**DATASET**.
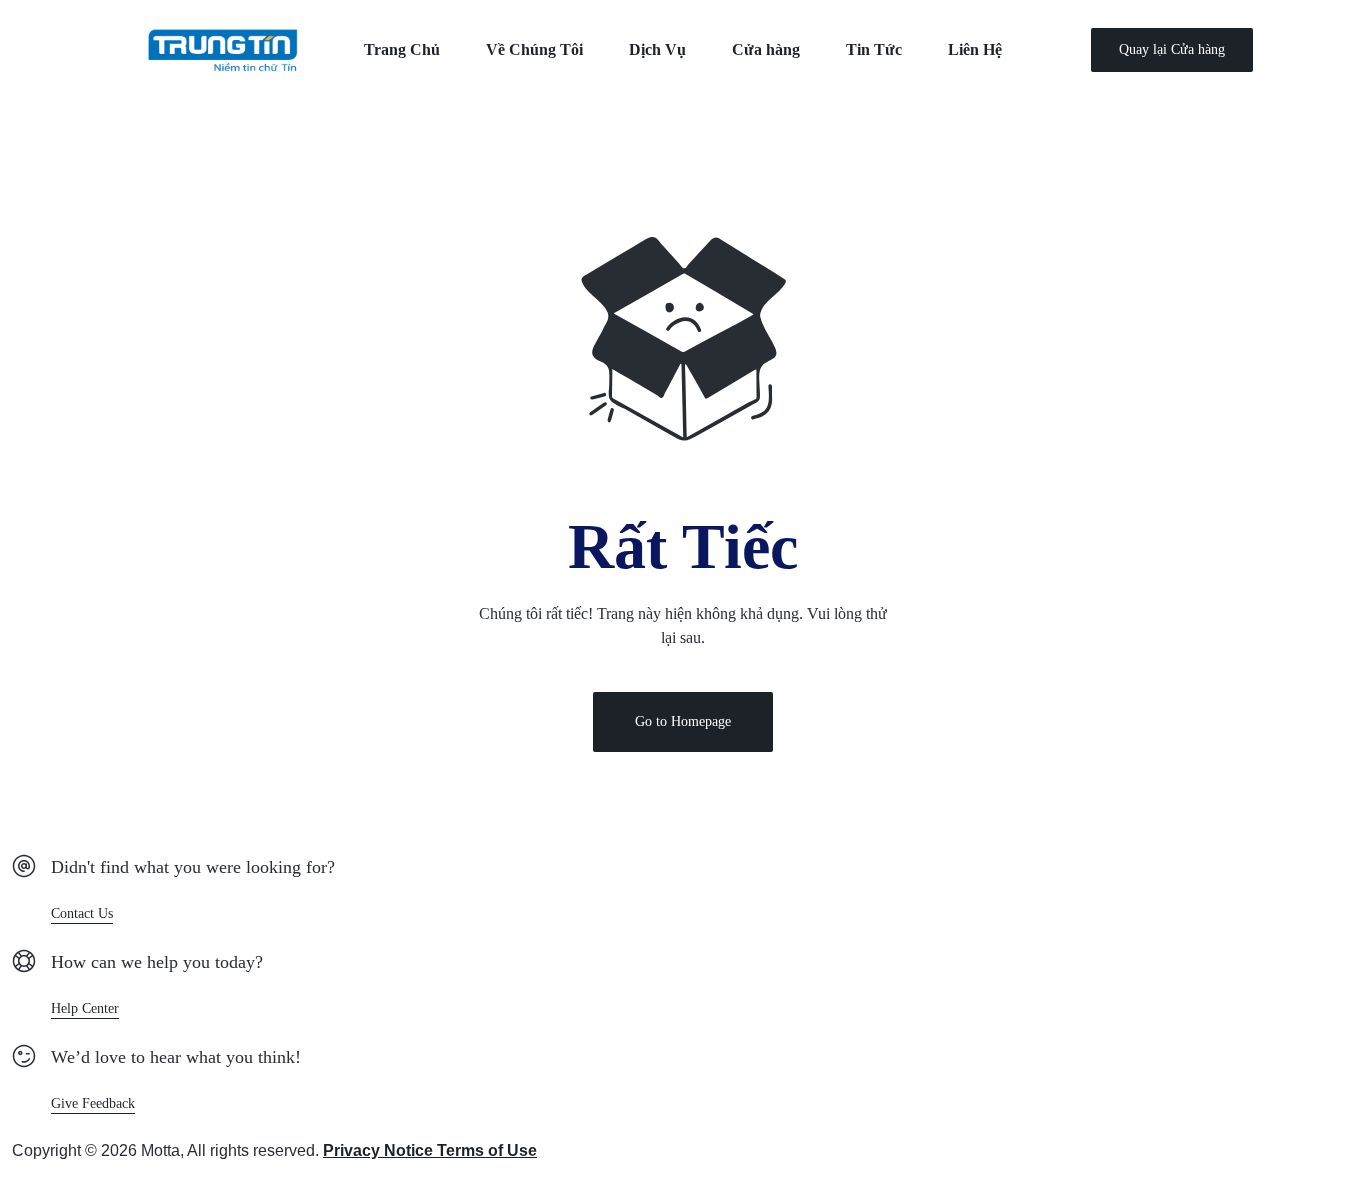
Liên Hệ (975, 49)
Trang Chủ (402, 49)
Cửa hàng (766, 49)
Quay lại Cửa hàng (1172, 49)
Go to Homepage (683, 721)
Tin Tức (874, 49)
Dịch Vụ (657, 49)
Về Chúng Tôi (534, 49)
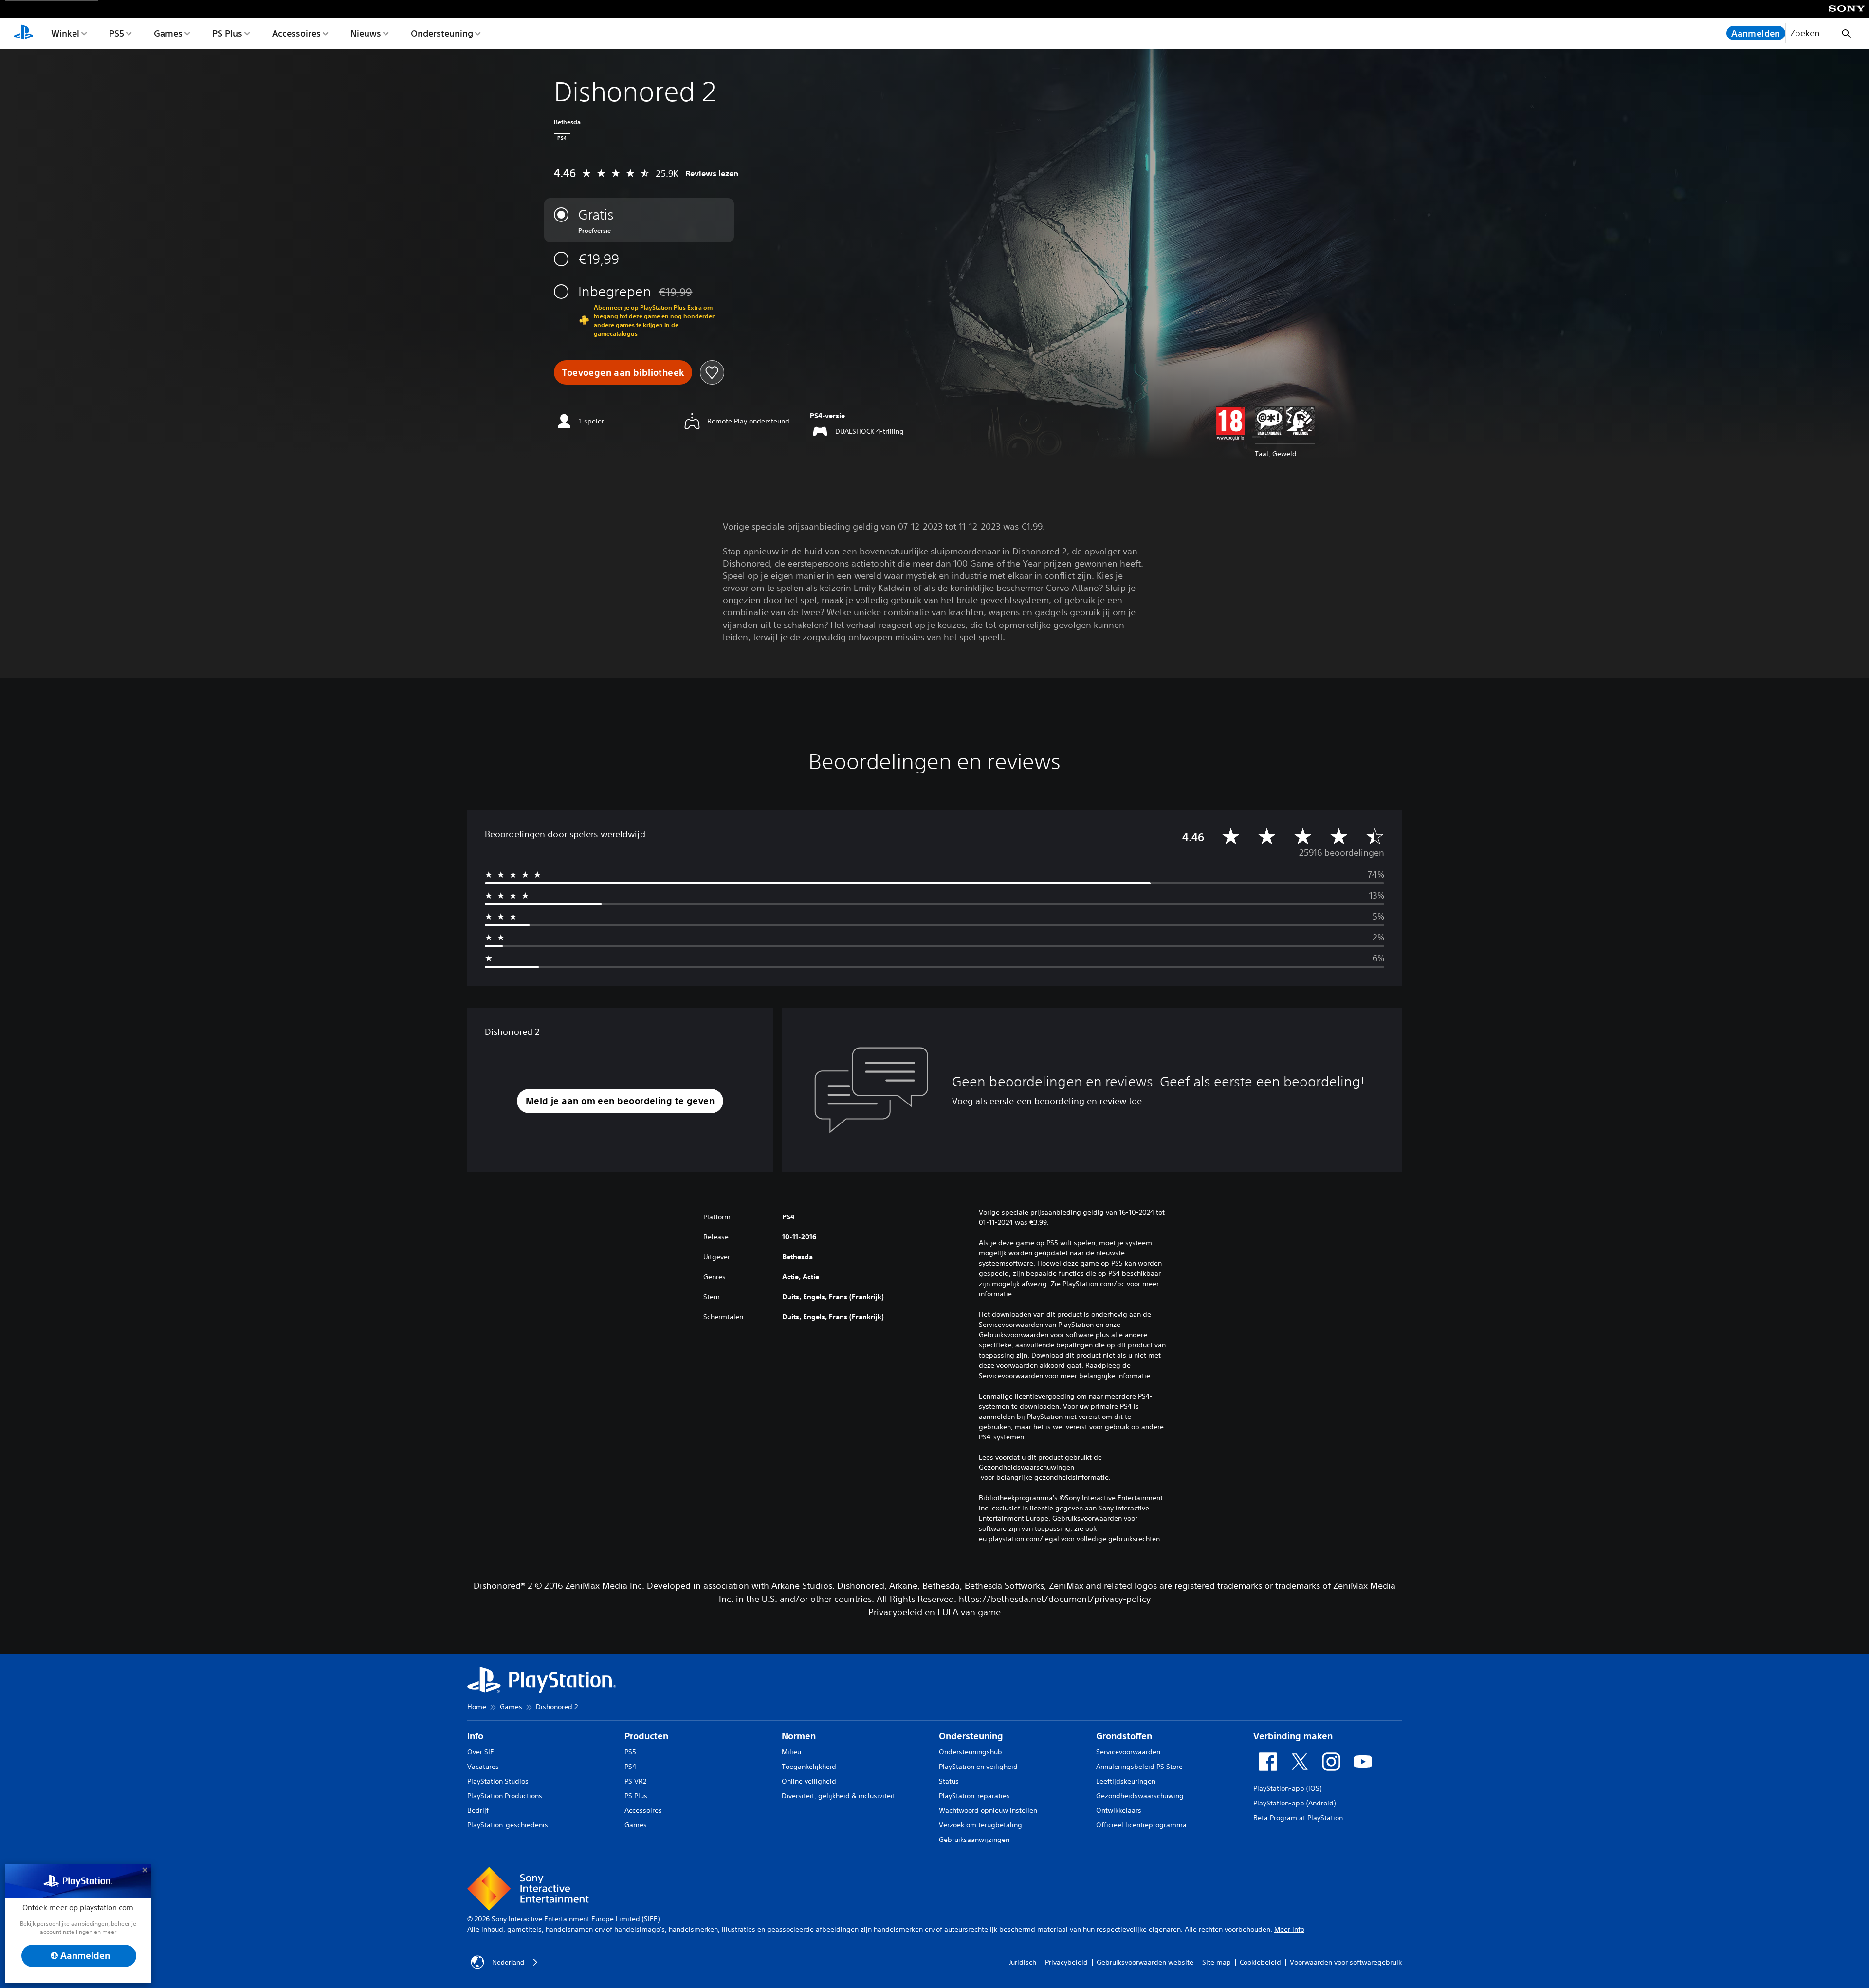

**WORK REQUIRED**. Find the line with "Cửa hàng (766, 49)" in the listing and extract it and all lines after it through the end, exactly, without the pictures.

**ANSWER**.
Cửa hàng (766, 49)
Quay lại Cửa hàng (1172, 49)
Go to Homepage (683, 721)
Tin Tức (874, 49)
Dịch Vụ (657, 49)
Về Chúng Tôi (534, 49)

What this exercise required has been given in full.